Inventing an alternative production and market ecosystem would seem to be a fool's quest. Yet in 2012 Harry’s and Dollar Shave Club were formed leveraging outsourced manufacturing, low-cost digital marketing, and online-first sales strategies with clever social media usage (see the original DSC videos done by the CEO, which went viral). Once again they did not reinvent the razor, they reinvented the razor business ecosystem. 2015 online razor sales are estimated at $263 million, with Gillette claiming only 20% (vs 60% in the traditional retail market), and in September 2015 Dollar Shave Club passed Schick to become the second best selling razor cartridge in the US.
By the end of 2015, 2.2 million subscribers had participated in Dollar Shave Club’s ecosystem, which they were able to cobble together around the entrenched position of Gillette and Schick in the space of months not decades.
The digital sales channels these insurgents leveraged were already well developed alternatives to traditional retail. Now even more powerful alternatives to side step market positions exist with the introduction of context-aware Internet of Things (IOT) devices and the intelligent engagement driven by Big Data. Maker technologies that enable customized “printed” products are another powerful tool for turning barriers into mere obstacles. As the cost and effort required to conceive, design, manufacture, and market a product declines, the pace and scale of disruption can only increase.
Disruptors Overwhelming the Walls and Crossing the Moats
The walls of scale have crumbled. The moats of proprietary position are drying up. The threat from disruptors is real and when the attack comes it is likely to be in the form of a new business ecosystem that creates an entirely new basis for opportunity. Sweeping away 100 years, or even four centuries of stability, is now the work of a few years or even months.
Upstarts and insurgents aren’t throwing themselves against the walls of the scaled-up enterprise. They don’t need to. They can invent an entirely new market ecosystem that changes the rules and the possibilities in a market. That’s complex work, but its empowered by an ability to digitize products that replace the powers of scale with prowess at innovation. Even the strategically defended barriers based on IP or market relationships lose their power when disruptors can simply leverage new technology and market alternatives to circumvent them.
So what should established companies do? Digging the moat deeper or building the walls higher may delay the competitive threat, but it won’t prevent it. Deep market disruptions from new business ecosystems are inevitable, but being a victim of this disruption is not.
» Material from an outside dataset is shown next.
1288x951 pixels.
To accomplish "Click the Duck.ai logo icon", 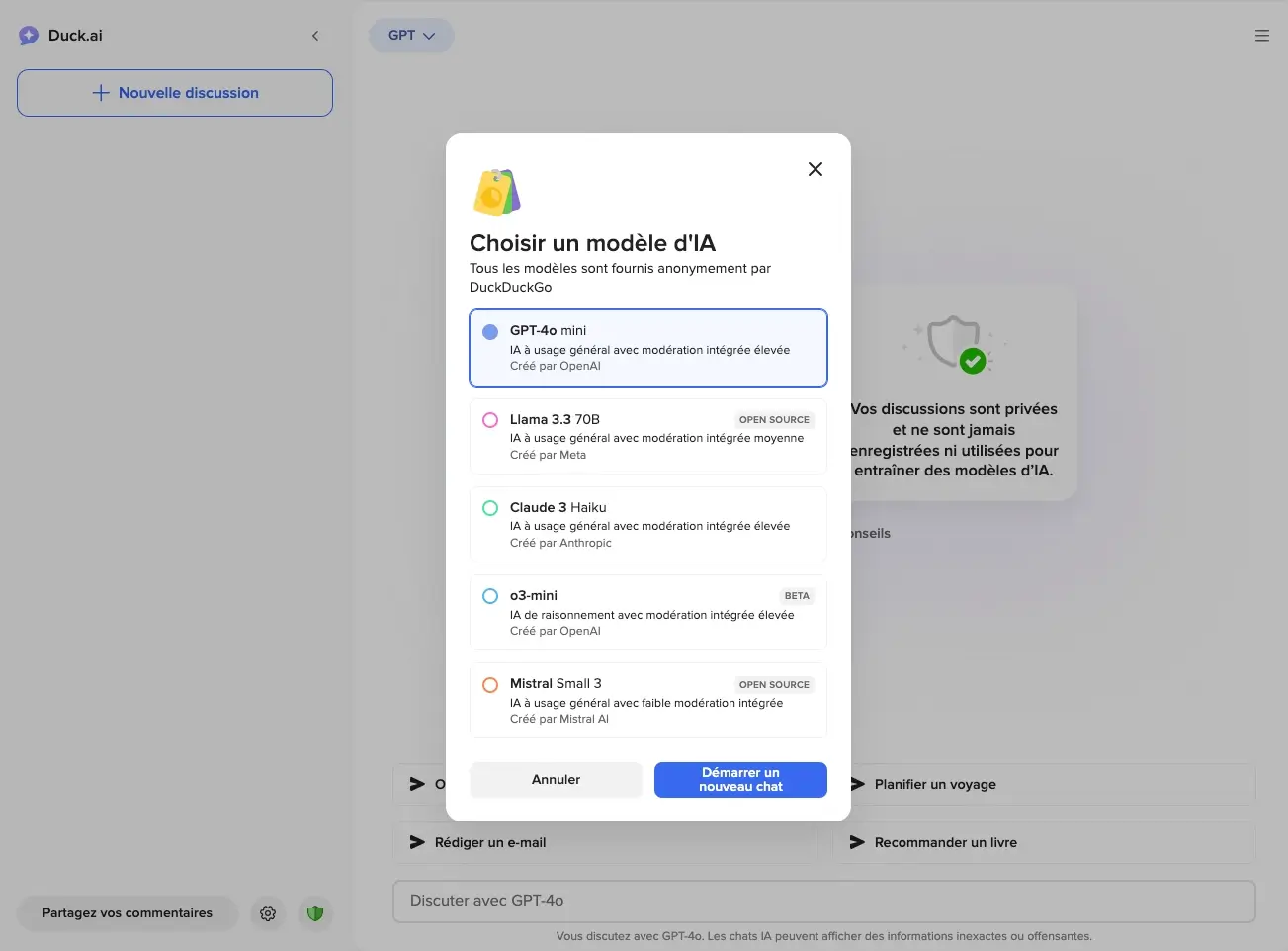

Companies must adopt strategies that allow them to respond to disruption more quickly and effectively, or more ambitiously, to be disruptors themselves.
Google calls these “other bets”, innovations that go beyond incremental improvements to existing products. Doing other bets, blowing up ecosystems, is a new and different skill, one that requires abandoning the castle with its illusion of safety by developing a focus on constant reinvention and the pursuit of new business ecosystems.
But how?
To disrupt on the outside, companies must first be disruptive internally. They must abandon long, inflexible planning cycles, drive decisions based on measurable outcomes vs. politics (“selling” in the Lean Startup context), and accept that the only constant for any organization, even in the near-term, is rapid, unrelenting change. Rather than attempt to predict the future, companies should be built to seize the opportunities the future brings, whether planned or totally unexpected.
Disclaimer: The statements and opinions expressed in this article are those of the author(s) and do not necessarily reflect the positions of Thoughtworks.